Abecma is a B-cell maturation antigen (BCMA)-directed chimeric antigen receptor (CAR) T cell immunotherapy. It recognizes and binds to BCMA, a protein that is nearly universally expressed on cancer cells in multiple myeloma, leading to the death of BCMA-expressing cells.
The CAR-T therapy is already approved in Europe, as well as in the US, where the treatment is available for myeloma patients who have received at least four prior therapies.
In the US, Abecma is being jointly developed and commercialized by Bristol Meyers Squibb (BMS) and Bluebird Bio, while BMS holds exclusive manufacturing and commercialization rights outside the US.
Evidence base
The approval of Abecma in Japan is based on efficacy and safety data sourced from the global Phase 2 Study, BB2121-MM-001, conducted in Japan, the US, the EU, and Canada, and the Phase 1 Study, CRB-401, undertaken in the US
The target group for the CAR T-cell therapy there would be patients treated at least with one immunomodulatory drug (IMiD), one proteasome inhibitor (PI), and one CD38 inhibitor, and whose disease failed to respond or relapsed after their last therapy.

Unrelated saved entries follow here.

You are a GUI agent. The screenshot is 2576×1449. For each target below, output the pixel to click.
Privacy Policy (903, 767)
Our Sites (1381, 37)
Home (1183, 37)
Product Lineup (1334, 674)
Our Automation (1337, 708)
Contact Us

No other treatment is approved for this group of patients in Japan. Consequently, there is a significant unmet medical need for novel, effective therapies, said BMS in a release.
BMS is now the only company in Japan with two approved CAR T cell therapies following this approval and the greenlight given to the pharma giant’s CD19-directed Breyanzi in March 2021.